Radon is a carcinogenic radioactive gas produced by the decay of uranium. Accumulation of radon in residential structures contributes to lung cancer mortality. The goal of this research is to predict residential radon vulnerability classes for the province of British Columbia (BC) at aggregated spatial units. Spatially referenced indoor radon concentration data were partitioned into low, medium, and high classes of radon vulnerability. Radon vulnerability classes were then linked to environmental and housing data derived from existing geospatial datasets. A Balanced Random Forests algorithm was used to model environmental predictors of indoor radon vulnerability and values at un-sampled locations across BC. A model was generated and evaluated using accuracy, precision, and kappa statistics.
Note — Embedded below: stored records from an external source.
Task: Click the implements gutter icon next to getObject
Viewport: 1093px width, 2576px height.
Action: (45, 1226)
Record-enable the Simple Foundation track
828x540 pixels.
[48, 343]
The influence of predictor variables was investigated through variable importance and partial dependence plots. The model performed 34% better than a random classifier. Increased probabilities of high vulnerability were associated with cold and dry winters, close proximity to major river systems, and fluvioglacial and colluvial soil parent materials. The Kootenays and Columbia-Shuswap regions were most at risk. Here, we present a novel method for predictive radon mapping that is broadly applicable to regions throughout the world.